Netflix informó hace unos días cuáles eran sus diez películas originales más vistas, listado que encabeza Misión de rescate. ¿Pero han generado esos títulos más impacto que Tiger KingThe last dance o Jeffrey Epstein: Asquerosamente rico?

Esas tres producciones componen la tríada de documentales en formato seriado de Netflix que más conversación han generado en los últimos meses. Una sobre el excéntrico Joe Exotic y sus enemigos, otra acerca de la última era dorada de Michael Jordan y la tercera sobre el magnate acusado de abusos sexuales, parecen compartir el crimen y los hechos al margen de la ley. Un tópico que exprime el máximo el estreno de ayer de la plataforma, Ciudad del miedo: Nueva York vs. La mafia, que viaja hasta los 70 y 80 para retratar la época en que los clanes italoamericanos movían los hilos en la ciudad.

La docuserie de los productores de Don’t f*** with cats -otro acierto reciente del género- se sumerge a lo largo de tres capítulos en la urbe controlada por las cinco familias que se repartían el poder, los Genovese, los Gambino, los Lucchese, los Colombo y los Bonanno. Marcando un dominio que iba desde lo territorial a lo económico y las altas esferas de la política, esos nombres fueron determinantes en el crimen organizado.
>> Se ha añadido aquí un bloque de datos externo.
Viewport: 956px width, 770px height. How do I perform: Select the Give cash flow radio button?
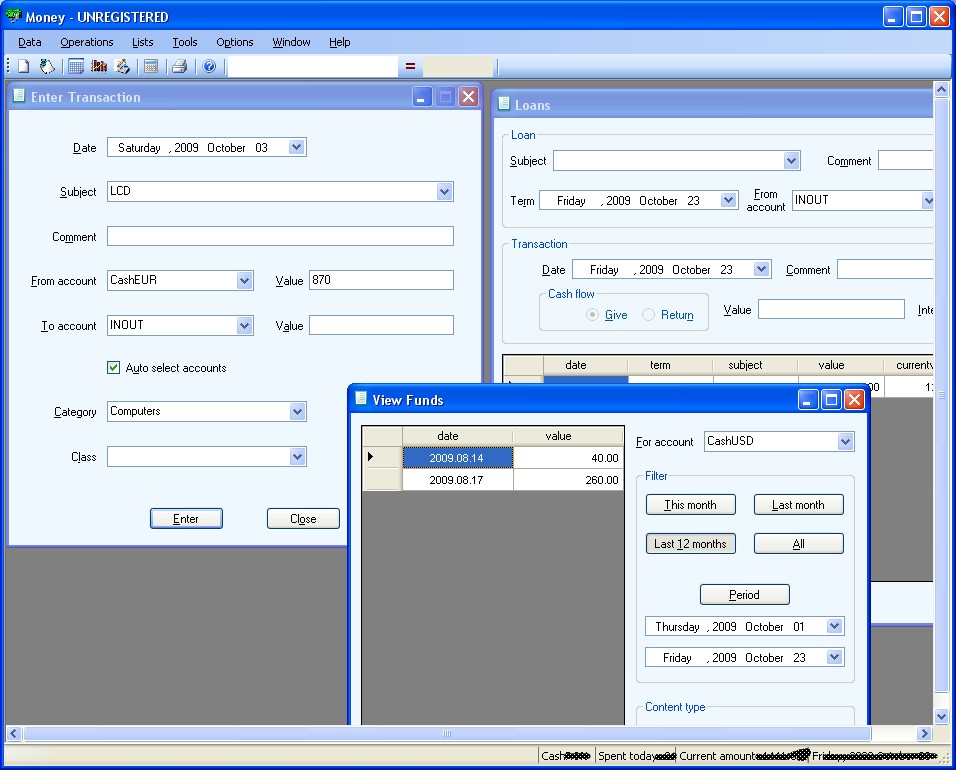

Como recuerda Fear city: New York vs The mafia, su caída se produjo cuando el aparato legal modificó su estrategia y el enfoque pasó a estar en la aplicación de la ley RICO, conocida en español como Ley de Chantaje Civil, Influencia y Organizaciones Corruptas. Quiénes fueron los expertos del FBI, los jueces y los fiscales detrás de la caza, son el principal foco de la serie, que aprovecha conversaciones inéditas registradas por la policía.

“La mayoría de las historias de la mafia se cuentan desde la perspectiva de los mafiosos. Queríamos contar nuestra historia desde la perspectiva de la fuerza del orden”, enfatizó el director, Sam Hobkinson.

También son parte de la trama las conexiones de Donald Trump con el negocio inmobiliario y la mafia, una inclusión no muy distinta a la que aplicó la docuserie sobre Epstein, con el presidente sólo sobrevolando el relato.